MPC discussions began during drilling operations when it became apparent that conventional cementing techniques would fail to meet the objectives. The result was the first deepwater MPC operation successfully executed globally. It presented significant challenges due to the narrow pressure margin, as this was a deepwater well with an 88 psi drilling window, with high fluid mobility.
A fast-track MPC initiative identified the key tasks required to cement the well using the MPD system. The first task was to simulate the planned cement job and develop an ASBP backpressure and pumping schedule. A MPD cementing procedure was written based on the cement program and recommendations from the MPD hydraulics simulation. A contingency plan was created and the MPD system was swiftly customized for safe, efficient MPC operations.
The procedure involved running the 7-in. liner very carefully to manage surge pressure, losses, and ballooning.

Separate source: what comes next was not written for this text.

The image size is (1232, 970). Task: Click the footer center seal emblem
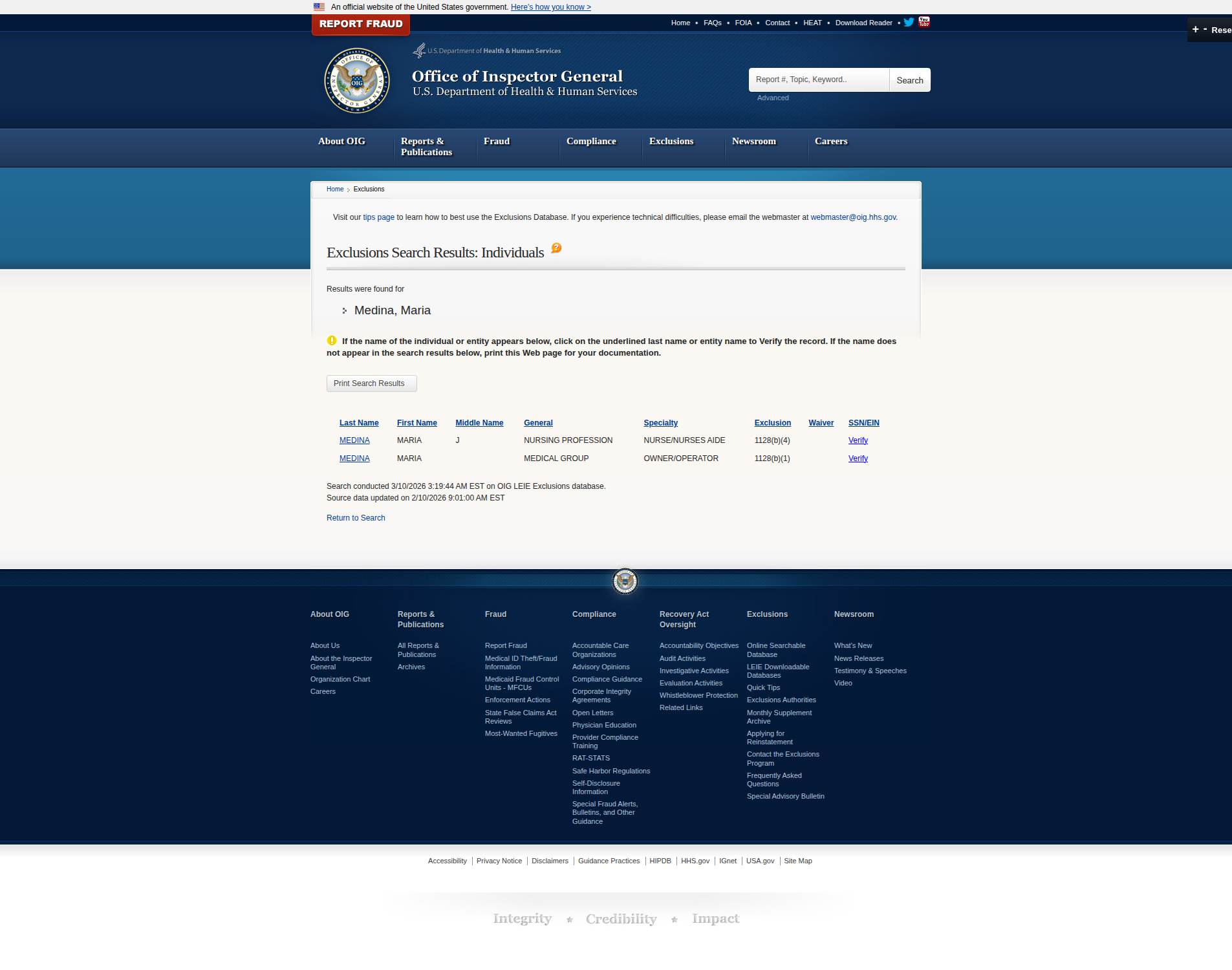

Once the liner was set, the well was displaced to underbalanced fluid using the predefined pumping and MPD ASBP backpressure schedule to maintain constant BHP.

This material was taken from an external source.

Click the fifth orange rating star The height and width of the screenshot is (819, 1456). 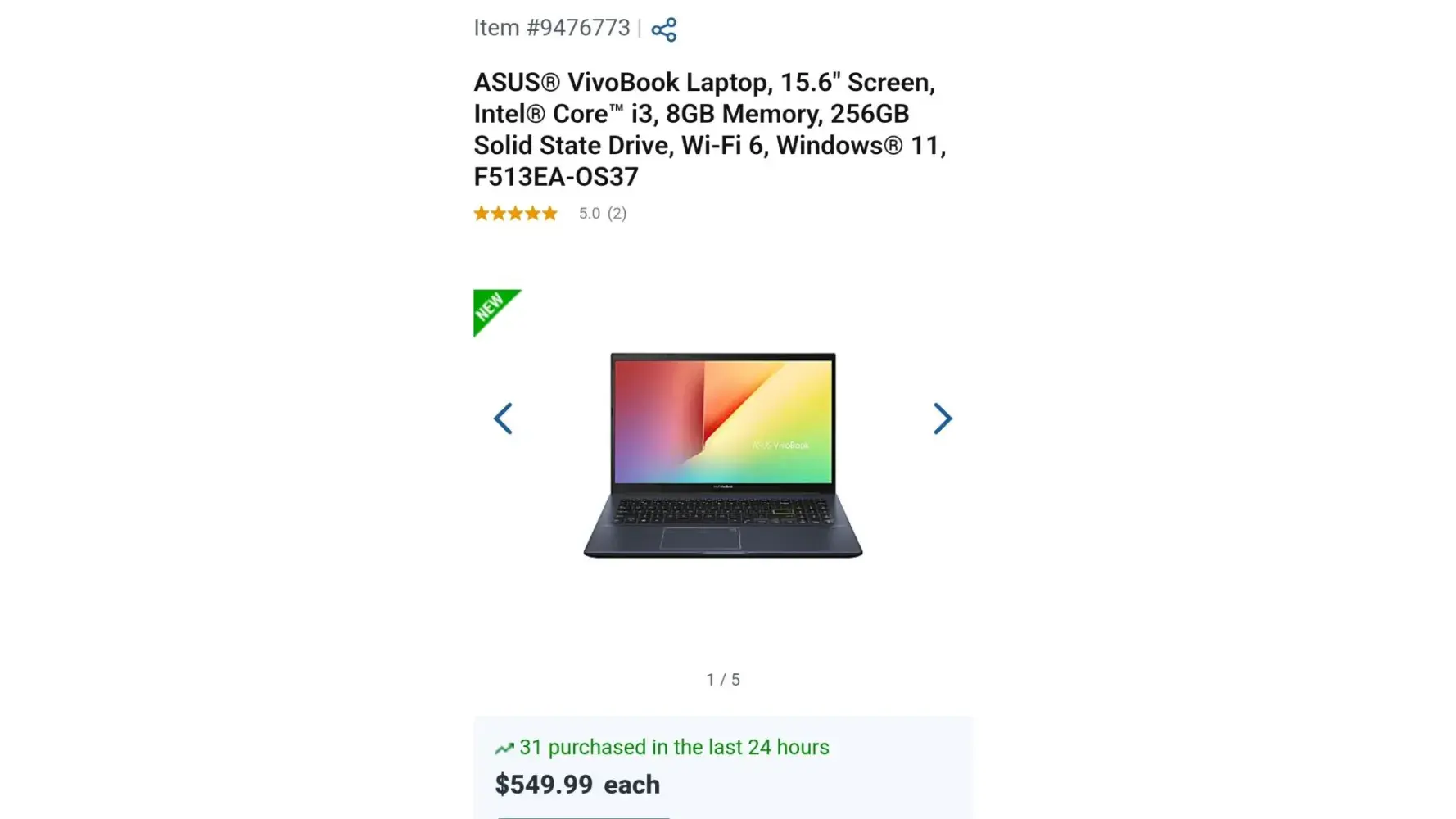[x=549, y=214]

The liner was cemented while managing a pressure schedule with multiple fluid gradients in the well. Concurrently, the ASBP was reduced to transition the well from a dynamically MPD-underbalanced state, to a statically overbalanced state with cement in place. The liner packer was set and tested, and excess cement was circulated out of the hole.
MPD/CSS ADVANTAGE
MPD with CCS was used to drill a total of approximately 42,979 ft (13100 m). Up to 60 CCS subs were made up in the drillstring to perform back reaming in the deviated and horizontal hole sections. A total 939 CCS connections were made during the project campaign with a 99.5% success rate. The average drillstring connection time using CCS equipment was 10 min. and the total slip-to-slip average connection time was 18 min.
The operations achieved greater understanding of real-time wellbore and formation pressure, and applied that to avoid pressure-related drilling problems that previously compromised safety and efficiency, and in some cases precluded any drilling at all.